The American squad will have justly felt reason to worry after the opening round in Australia, when both Esteban Ocon and Oliver Bearman were well off the pace.
The team’s VF-25 challenger proved to be woefully unstable in high-speed corners, a complexity discovered around the Albert Park Circuit.
The issue was not one that was easily discoverable during the early phases of testing, with the team’s wind tunnel and rolling road not showing up the problem.
A potential culprit was the design of the floor, but with little time to make a fully informed decision, Komatsu green-lit a quick tweak which eventually worked wonders.
“Simplistically, you cannot run the [current] car on the ground, in the wind tunnel, because you’re going to break the belt – but also, certain conditions, you cannot replicate in the wind tunnel,” Komatsu explained to media including Motorsport Week.
“We have a metric to assess those things, which we thought was good, because last year we didn’t drive into the problem.
“But many other teams drove into the problem last year because they were a bit ahead of our metric.
“And, until I think you see the problem, you’re not going to know.

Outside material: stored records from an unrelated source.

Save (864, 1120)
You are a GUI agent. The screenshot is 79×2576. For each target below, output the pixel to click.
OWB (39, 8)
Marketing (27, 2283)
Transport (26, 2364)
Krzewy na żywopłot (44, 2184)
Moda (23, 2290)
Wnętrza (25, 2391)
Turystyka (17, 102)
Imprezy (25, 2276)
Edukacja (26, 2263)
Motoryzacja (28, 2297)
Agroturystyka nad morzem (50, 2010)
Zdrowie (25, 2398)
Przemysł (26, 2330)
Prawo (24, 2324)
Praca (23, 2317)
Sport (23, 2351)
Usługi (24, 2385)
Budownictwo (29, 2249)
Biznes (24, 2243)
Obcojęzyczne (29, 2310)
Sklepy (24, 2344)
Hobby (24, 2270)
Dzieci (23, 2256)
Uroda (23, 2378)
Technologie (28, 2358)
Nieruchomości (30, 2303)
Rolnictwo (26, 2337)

“So the specific issue we had, we just didn’t have the methodology to predict it through CFD and then to assess the wind tunnel result correctly.

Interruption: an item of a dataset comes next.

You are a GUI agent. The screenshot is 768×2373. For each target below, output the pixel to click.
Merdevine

“Once we saw the real issue in Melbourne, then we had to literally step back every single thing we’ve done in the development from the end of the VF-24 to the VF-25 and then trying to see ‘OK, let’s say if you draw this threshold here with the metric, it’s OK up until this point’ – but clearly that was wrong.”

Suzuka ‘hypothesis’ luckily paid dividends for Haas
Komatsu said that once the problem was, to some extent, understood by the team, work was put in place to rectify it as early as the Japanese Grand Prix, two rounds later.
“So in terms of the metric itself we are looking at, it wasn’t good enough, but also the threshold was too aggressive,” he explained.
“So once you understand that one thing, it was how can we then modify the car to reduce that effect, which we did a first step in Suzuka.
“It was, I wouldn’t say stab in the dark, it was an educated guess, but like I said back then we didn’t have time to wind tunnel test it. We looked at everything, we thought ‘OK, with our best understanding, we think this is the issue’.”
Whilst both cars scored points in China, with the original design before Japan, the track layout enabled the positive elements of the car to be shown.
But Bearman’s point-scoring 10th-place finish at Suzuka gave Komatsu the reassurance he needed to know that the guesswork was, as it turned out, correct.
“We did two things for Suzuka, and then we put that part in the wind tunnel later on retrospectively, and we saw that it improved,” he continued.
“It was a hypothesis, but of course until we started running in Suzuka we didn’t know. What I was really pleased about was we were actually right: that the assumption was right, the educated guess was right.
“That gave us confidence that we can keep improving this condition for the next development, which was Imola. It may not have increased our absolute pace that much, but certainly made the car more robust against that kind of condition.
“Then you can really think about putting more performance on the car, which is what you saw in Silverstone.”